Neuroscience adds another layer. Dopamine — the brain’s motivation molecule — is released not just when you achieve a goal, but when you anticipate progress toward one. This means the next belt is always doing psychological work on you, even before you earn it. The closer you get, the harder your brain pushes you to close the gap. Researchers call this the Goal-Gradient Effect: motivation intensifies as you approach a milestone. Every stripe earned, every class closer to a new rank, is your brain accelerating toward the finish line.
And when you cross that line? Research confirms that celebrating milestones activates the brain’s reward system, releasing dopamine and reinforcing the behavior that got you there — making it more likely you’ll pursue the next goal with the same energy. Skipping the celebration, moving on without acknowledgment, is actually counterproductive. The promotion ceremony, the new belt tied on in front of your peers — that moment isn’t ceremony for ceremony’s sake. It’s neurologically necessary.
Jigoro Kano didn’t have brain scans. He had observation. And what he observed was exactly what the science now confirms: people need to see where they are, where they’ve been, and where they’re going.
Be the Best Belt You Are Right Now
One of my early teachers gave me advice I’ve carried for forty years and passed on to every student I’ve ever taught.
I was excited — impatient, honestly — about all the belts in front of me. He looked at me and said: Don’t worry about the belts in your future. Be the best belt you are right now. Be the best yellow belt you can be, and eventually you’ll become an orange belt. When you’re an orange belt, just focus on being the best orange belt you can be — because that’s what will prepare you for the next one.
That advice worked. It still works. It is the single most useful thing I can tell a new student who walks in staring at the black belts on the other side of the room.

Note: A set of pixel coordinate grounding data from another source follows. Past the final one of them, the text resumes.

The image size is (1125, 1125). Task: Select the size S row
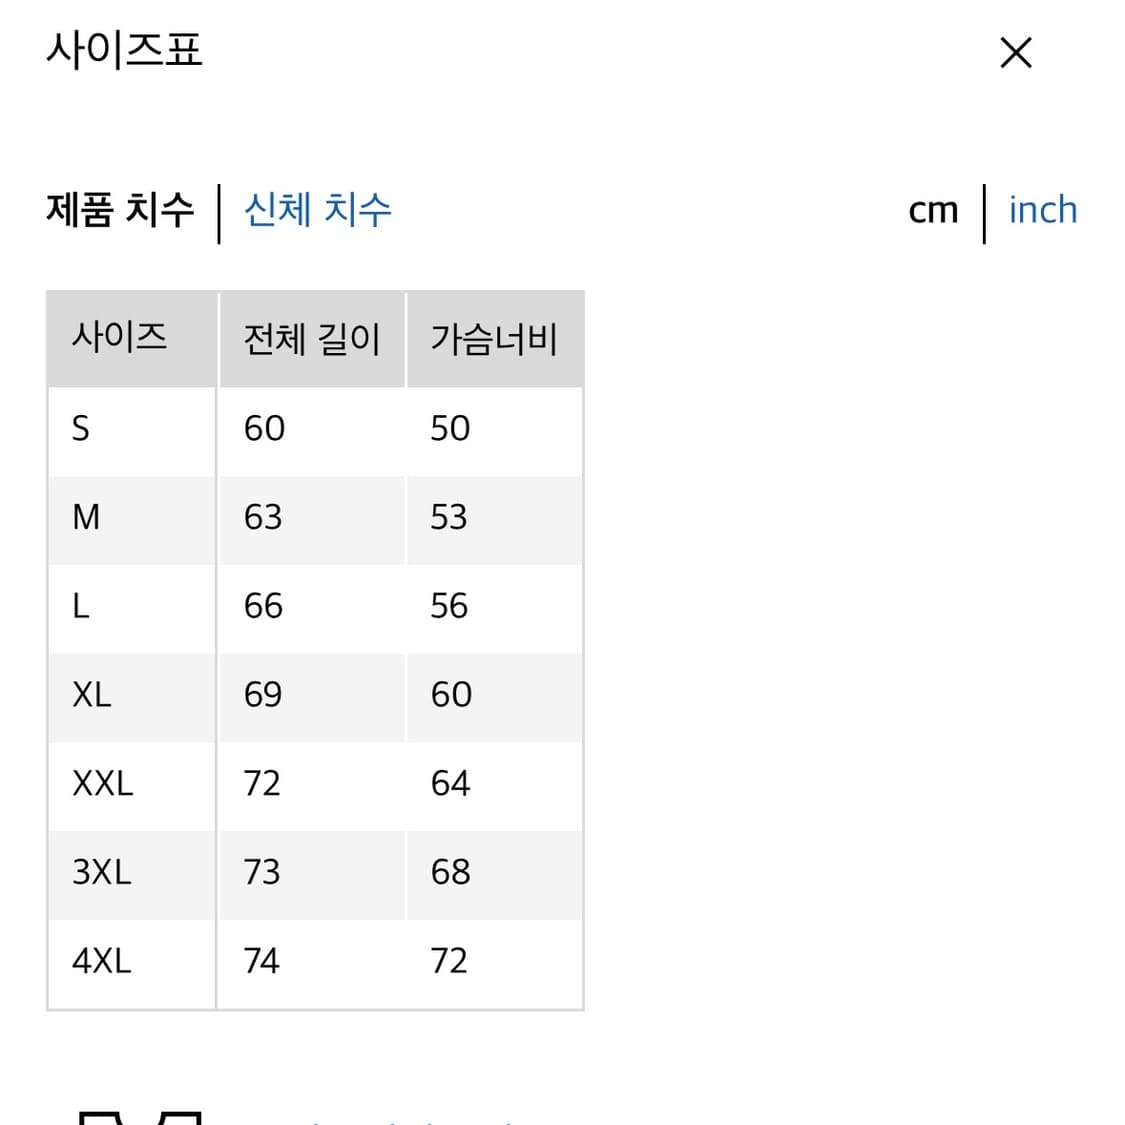click(81, 429)
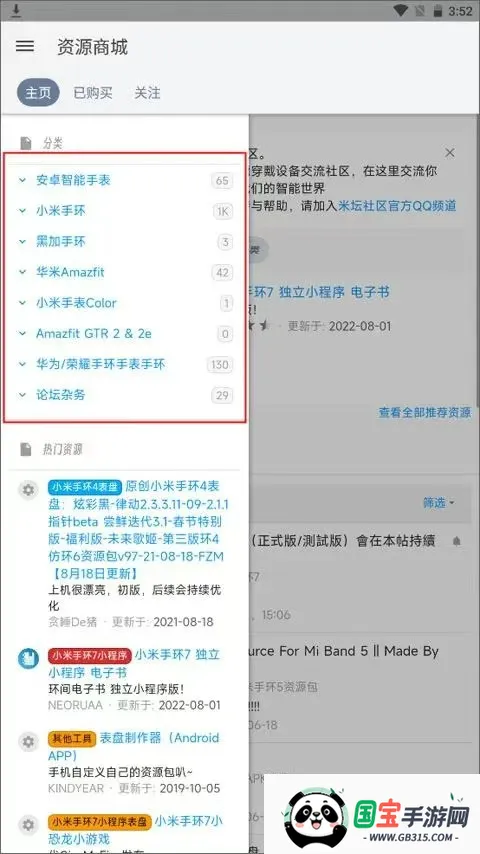Expand the 小米手环 category chevron

[x=22, y=211]
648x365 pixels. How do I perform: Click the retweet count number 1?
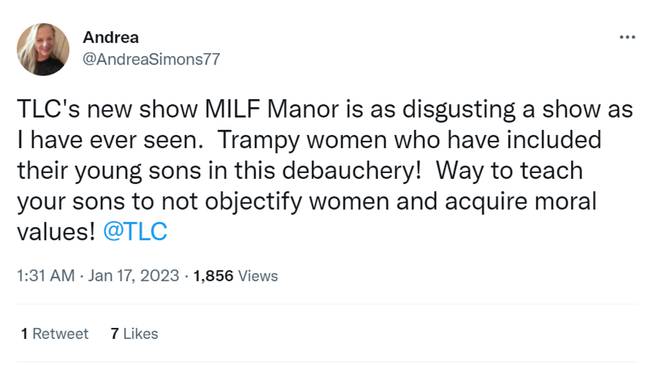tap(24, 334)
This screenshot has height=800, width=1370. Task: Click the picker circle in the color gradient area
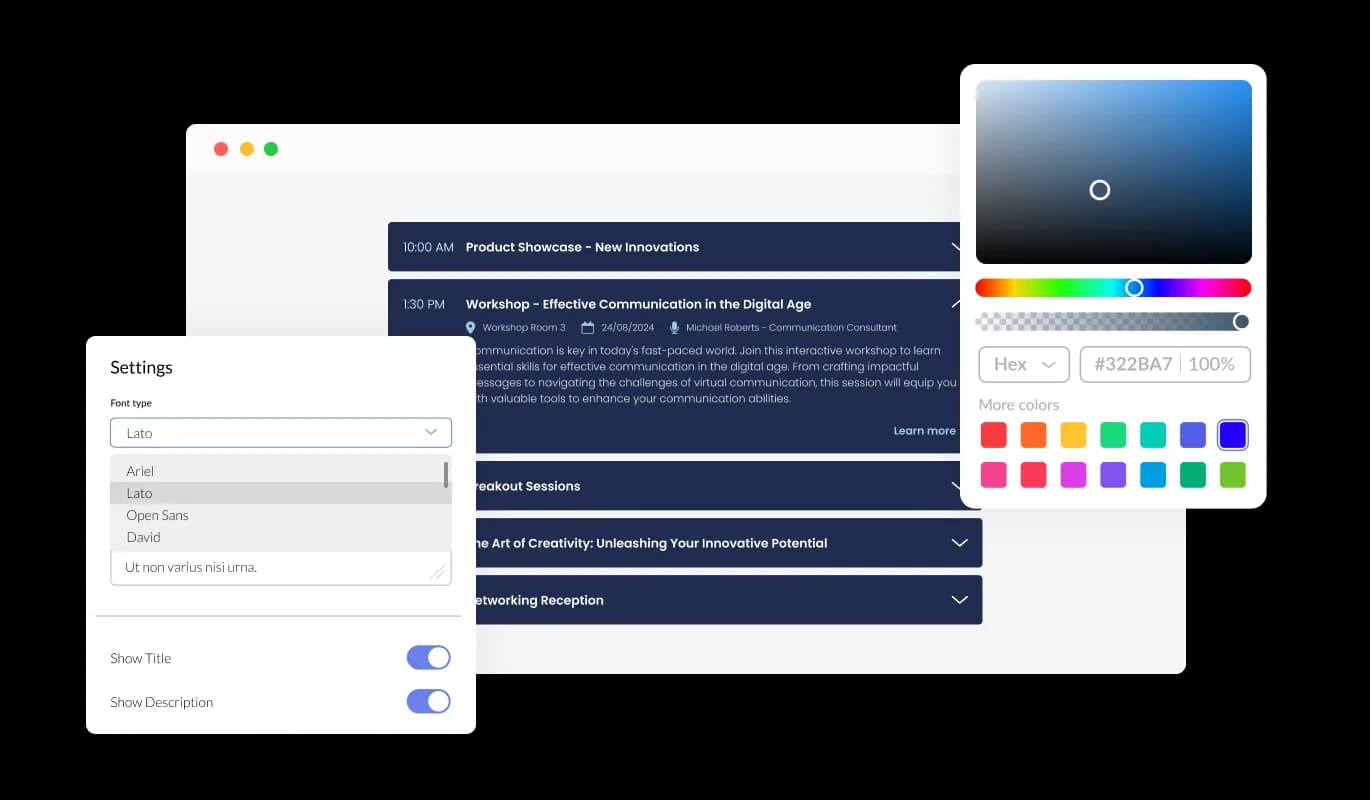[x=1099, y=190]
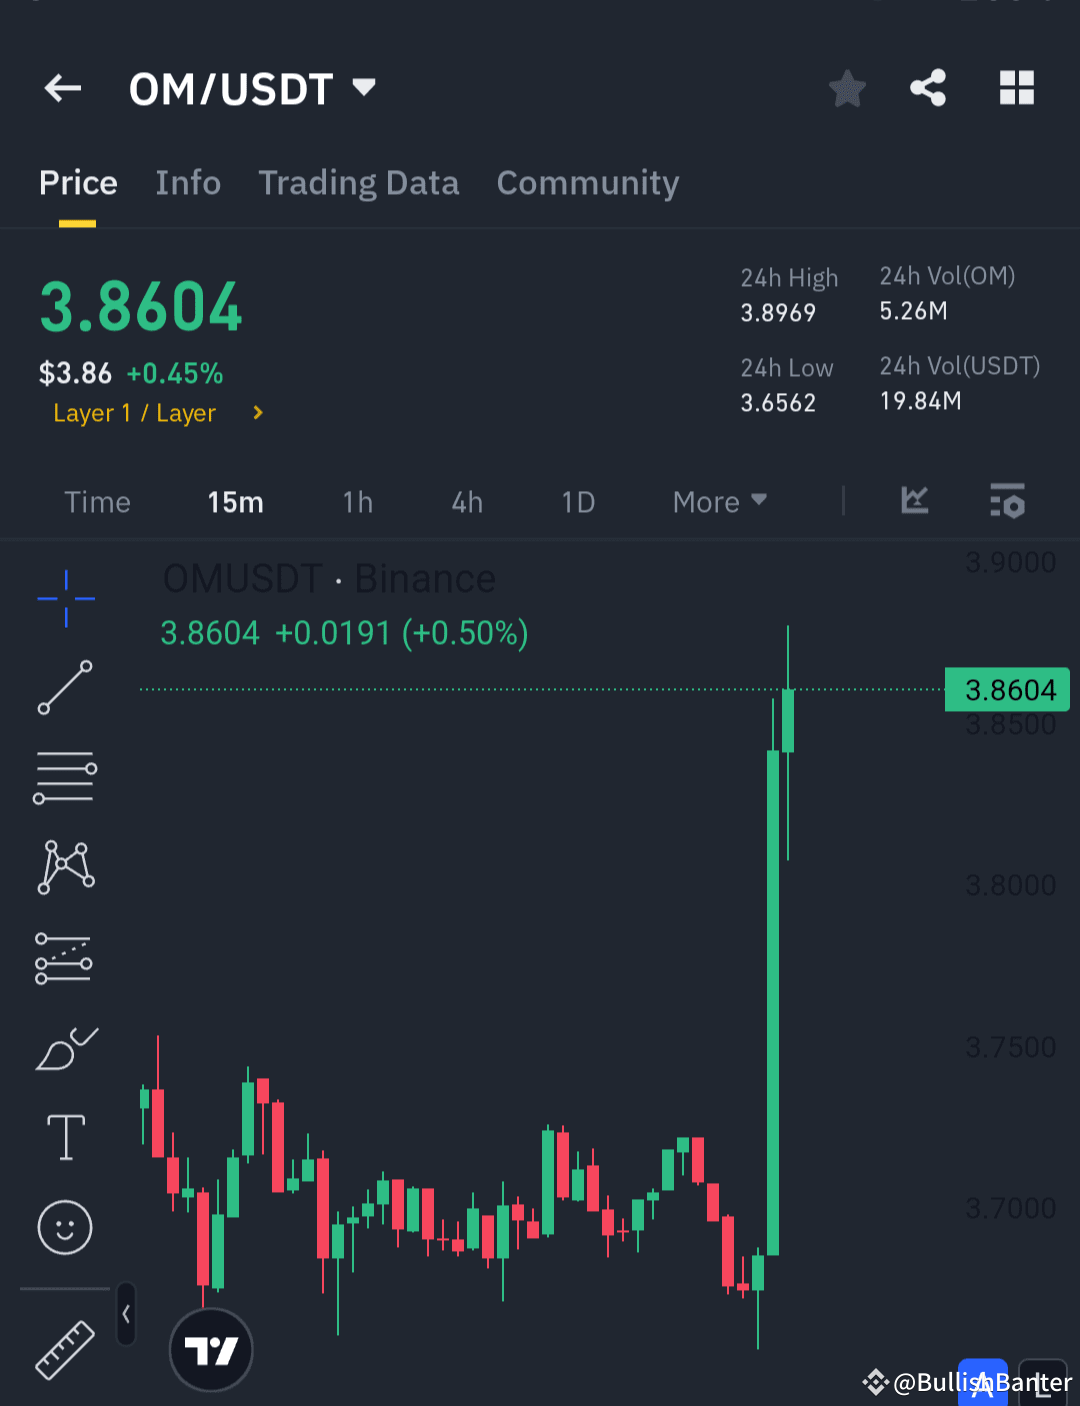Click the share icon for OM/USDT
The height and width of the screenshot is (1406, 1080).
(928, 88)
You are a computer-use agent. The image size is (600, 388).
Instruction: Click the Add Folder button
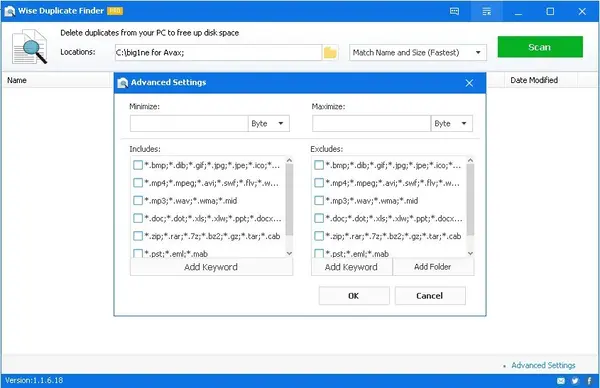pos(433,267)
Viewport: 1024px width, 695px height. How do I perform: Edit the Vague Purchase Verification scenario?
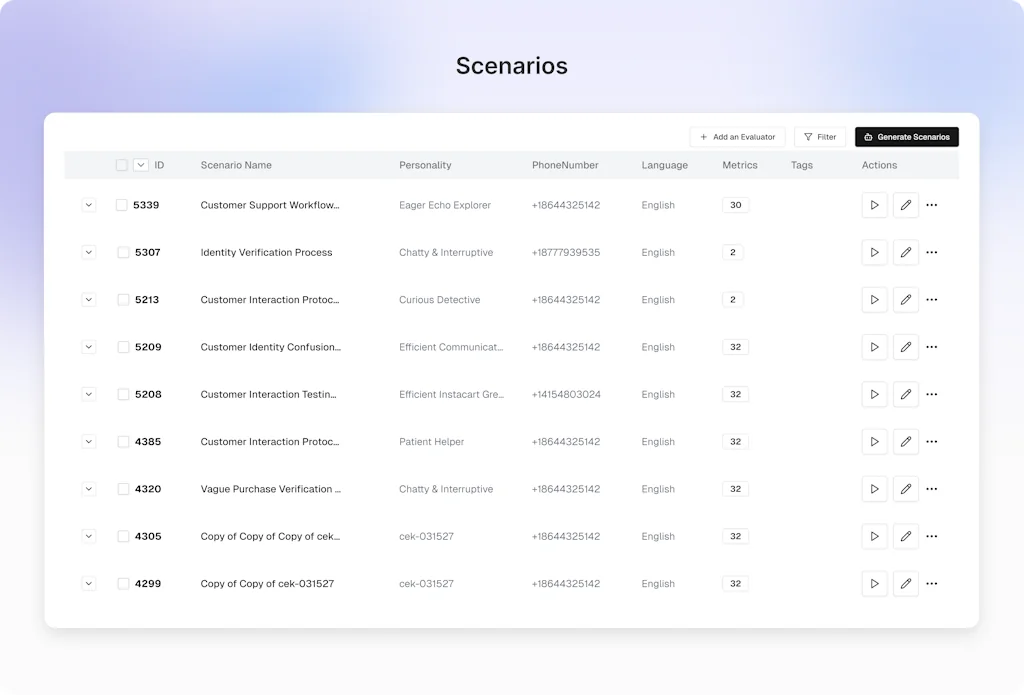tap(906, 489)
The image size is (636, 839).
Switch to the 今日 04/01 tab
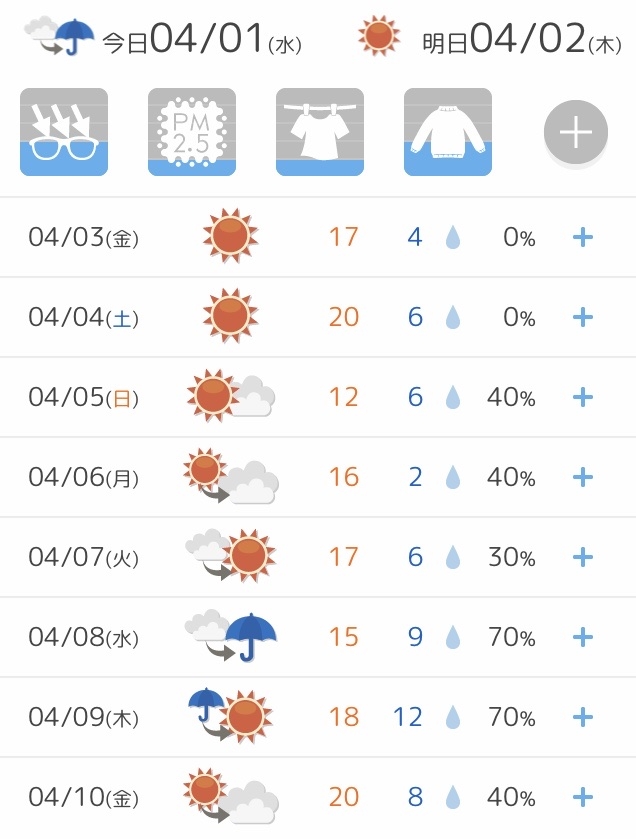(163, 37)
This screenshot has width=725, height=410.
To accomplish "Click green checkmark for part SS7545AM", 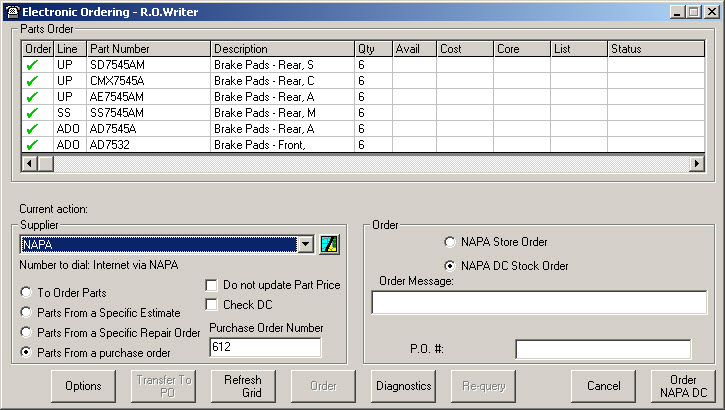I will [x=31, y=113].
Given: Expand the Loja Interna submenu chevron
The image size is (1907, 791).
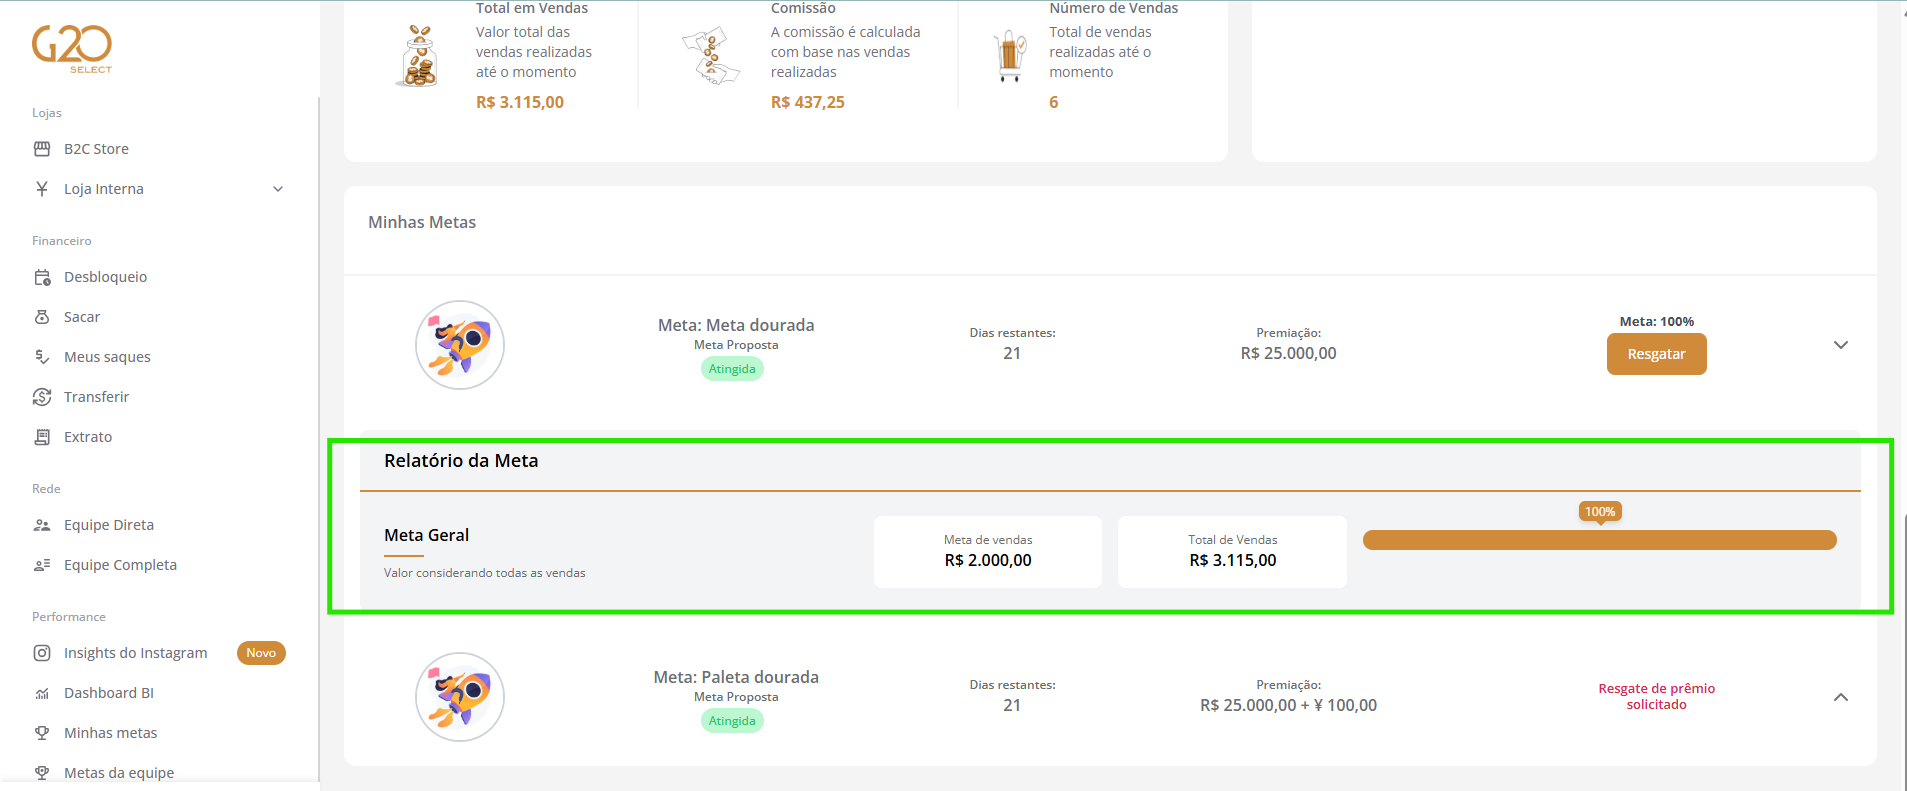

Wearing a white belt was, counterintuitively, one of the most liberating experiences of my training. I could look at the advanced belts across the mat and think — of course I can’t do what they do yet. I’m a white belt. No one expects a white belt to do anything other than show up and try. That permission to be exactly where I was, without apology, was both humbling and deeply freeing. I stopped performing and started learning.
The mistakes I made as a white belt were not failures, they were the training. And every belt after that carried the same instruction: honor the color you’re wearing. Be fully present at this level. Don’t be a green belt mentally while your belt is still orange. The belt isn’t just a rank — it’s an invitation to inhabit exactly where you are in the journey, completely and without reservation.
The Knot
After forty years, I still tie my belt before every class, a belt that is still hanging on by only a few threads. The same adjustment, the same final tug. It takes maybe fifteen seconds.
Those fifteen seconds contain everything: the commitment, the focus, the acknowledgment that what happens on this mat is different from everything outside it. I am not the same person who walked through the door. I am a martial artist. The belt says so, and the act of tying it makes it true.
It started as a Christmas bow on a gift I could barely wait to open. It became the knot that tied me to a lifetime on the mat.
That knot — and everything it represents — is another reason I love martial arts. And why you should too.